Iva Bittová Fragments I-XII
Musikalische Wertung: 5
Technische Wertung: 5
Booklet: 2
Iva Bittovás Musik fluktuiert permanent zwischen den Stilen, fast möchte man schon sagen: sie vagabundiert. Denn es lassen sich nur wenige ästhetische Orte ausmachen, die für die Musik Bittovás offenkundig Herzensorte sind, zu denen es sie immer wieder hindrängt, auch wenn sie diese bisweilen nur noch weiträumig umkreist.
Iva Bittová, 1958 in der damaligen Tschechischen Republik in Bruntal geboren, hat ihre erste berufliche Laufbahn erfolgreich in den 1970er Jahren als Schauspielerin absolviert. Erst dann begann sie mit dem Violinspiel. Bittová begann zu experimentieren, vermischte Elemente aus der mährischen Folklore mit einigem aus den verschiedenen Roma-Musikkulturen, mischte noch einige Anteile Rock und Avantgarde darunter, dazu noch eine Prise Klassik, insbesondere Sounds und Strukturen aus den musikalischen Universen von Mozart und Janácek.

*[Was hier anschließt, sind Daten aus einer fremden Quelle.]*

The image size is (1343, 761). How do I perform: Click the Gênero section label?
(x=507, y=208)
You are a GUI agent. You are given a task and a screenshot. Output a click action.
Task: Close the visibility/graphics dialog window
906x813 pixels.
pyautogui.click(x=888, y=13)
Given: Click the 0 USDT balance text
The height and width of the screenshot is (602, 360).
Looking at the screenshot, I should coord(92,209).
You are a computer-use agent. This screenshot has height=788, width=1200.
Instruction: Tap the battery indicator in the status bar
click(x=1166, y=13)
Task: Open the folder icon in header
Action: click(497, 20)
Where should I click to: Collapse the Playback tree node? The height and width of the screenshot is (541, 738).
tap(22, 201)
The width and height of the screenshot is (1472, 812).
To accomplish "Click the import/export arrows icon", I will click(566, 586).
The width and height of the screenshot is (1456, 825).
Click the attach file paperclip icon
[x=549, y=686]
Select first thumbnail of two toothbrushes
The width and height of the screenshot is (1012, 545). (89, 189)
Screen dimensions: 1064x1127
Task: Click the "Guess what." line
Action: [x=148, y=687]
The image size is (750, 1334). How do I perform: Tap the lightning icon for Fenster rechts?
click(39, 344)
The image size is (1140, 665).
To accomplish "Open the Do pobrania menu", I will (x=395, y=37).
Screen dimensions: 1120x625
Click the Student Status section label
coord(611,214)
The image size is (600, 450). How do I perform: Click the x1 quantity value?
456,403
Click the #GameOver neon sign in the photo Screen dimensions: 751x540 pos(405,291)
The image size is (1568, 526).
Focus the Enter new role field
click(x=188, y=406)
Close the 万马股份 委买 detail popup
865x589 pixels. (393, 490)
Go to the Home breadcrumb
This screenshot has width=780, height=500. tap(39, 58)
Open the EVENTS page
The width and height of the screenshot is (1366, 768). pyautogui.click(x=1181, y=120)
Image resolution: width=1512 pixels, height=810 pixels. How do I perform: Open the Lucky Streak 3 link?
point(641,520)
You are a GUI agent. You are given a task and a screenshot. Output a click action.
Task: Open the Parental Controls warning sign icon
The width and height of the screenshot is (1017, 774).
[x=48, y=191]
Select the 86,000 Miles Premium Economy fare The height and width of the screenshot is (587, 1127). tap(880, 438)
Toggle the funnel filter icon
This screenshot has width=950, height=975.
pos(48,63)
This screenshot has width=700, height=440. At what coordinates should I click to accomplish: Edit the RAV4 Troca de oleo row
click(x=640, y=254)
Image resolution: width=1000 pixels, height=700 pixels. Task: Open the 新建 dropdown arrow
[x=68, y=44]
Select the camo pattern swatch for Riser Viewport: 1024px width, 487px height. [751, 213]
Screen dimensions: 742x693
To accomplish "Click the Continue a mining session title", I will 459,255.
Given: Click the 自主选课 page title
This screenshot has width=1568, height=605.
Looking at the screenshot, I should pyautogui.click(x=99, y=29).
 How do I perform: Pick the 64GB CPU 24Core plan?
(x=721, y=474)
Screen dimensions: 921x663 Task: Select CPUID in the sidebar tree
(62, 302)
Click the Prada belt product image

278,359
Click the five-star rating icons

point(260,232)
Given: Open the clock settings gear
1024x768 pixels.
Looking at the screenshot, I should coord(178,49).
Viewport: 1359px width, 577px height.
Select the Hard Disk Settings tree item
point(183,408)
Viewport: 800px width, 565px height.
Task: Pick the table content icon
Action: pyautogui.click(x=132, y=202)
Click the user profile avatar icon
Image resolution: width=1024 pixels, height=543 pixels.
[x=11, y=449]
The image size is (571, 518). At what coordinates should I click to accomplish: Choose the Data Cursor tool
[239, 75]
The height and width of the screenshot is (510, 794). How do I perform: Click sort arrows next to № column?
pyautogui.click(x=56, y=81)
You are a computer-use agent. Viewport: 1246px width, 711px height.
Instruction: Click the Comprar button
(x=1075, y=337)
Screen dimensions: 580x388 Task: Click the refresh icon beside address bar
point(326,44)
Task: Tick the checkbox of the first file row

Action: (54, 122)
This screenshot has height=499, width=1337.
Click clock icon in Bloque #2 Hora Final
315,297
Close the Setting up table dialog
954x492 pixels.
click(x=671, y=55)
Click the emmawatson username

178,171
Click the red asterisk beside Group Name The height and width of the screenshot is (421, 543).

So sollte Iva Bittová auch wieder absichtslos eine Rolle spielen in dem 1990 gedrehten Film des emphatischen Klangsuchers Fred Frith: Step Across the Border. Es mag ihn fasziniert haben, wie selbstverständlich Bittová in ihrer Musik das zum Ausdruck bringt, was sie darüber sagt, in der Wortwahl gefährlich nah zwar an den gefühligen Worthülsen der Pop-Branche: «Die Violine ist ein Spiegel, der meine Träume und Fantasien reflektiert. Ich glaube, dass meine Performance auf bestimmten Grundlagen basiert, den Schwingungen in der Musik und der Resonanz zwischen der Violine und meiner Stimme.» Doch macht man die Probe auf das berühmte Exempel, wird man überrascht von einer Musikerin, die sich von ihren Intentionen komponieren lässt, so wie sich ein Schauspieler von dem Text, von der Figur, die darzustellen ist, spielen lässt, indem er damit spielt.
Jetzt hat Iva Bittová ihre erste Solo-CD vorgelegt. Und weil sie selbst für ihren Stil noch keinen Namen gefunden hat, trägt diese Produktion schlicht ihren Namen. Ebenso minimalistisch verfährt Bittová bei der Benennung der Stücke Fragments I-XII und spielt schon hier in raffinierter Schlichtheit mit der Tradition. Diese Benennung suggeriert das Genre von Etüden, lässt an die tradierte Form der Sammlung denken, seien es die Bücher der Madrigalisten, seien es die Sammlungen romantischer Miniaturen.
Fragment I und XII funktionieren hier wie Alpha und Omega. Beide Stücke sind für Stimme, begleitet vom
Kalimba, dem afrikanischen Daumenklavier, gemacht, für sprachimitierende Vokalisen, getragen von einem Kalimba-Motivbordun. Überhaupt spielt das paarige Prinzip in diesem Dutzend Stückchen eine zentrale Rolle. Es gibt zwei Fragments für Violine und Stimme, das eine auf einen Text von Gertrude Stein, das andere auf einen von Chris Cutler. Ansonsten hört sich dieses Kompendium, das so fein ausgehört ist in seinen rhythmischen Symmetrien, ein wenig an wie eine moderne Fassung der Lieder ohne Worte. Gesangstechnisch benutzt Bittová vieles aus dem virtuosen Repertoire mährischer Folklore, gemixt mit orientalisch anmutenden Ingredienzen aus der Roma-Musik. Und sie spielt damit so, wie Luciano Berio mit der Folklore Siziliens spielte. Vor allem weiß Bittová stets um die richtige zeitliche Ausdehnung ihrer Musik und so bewahrt sie ihre ureigenste Poesie vor dem Abgrund des Gefühligen.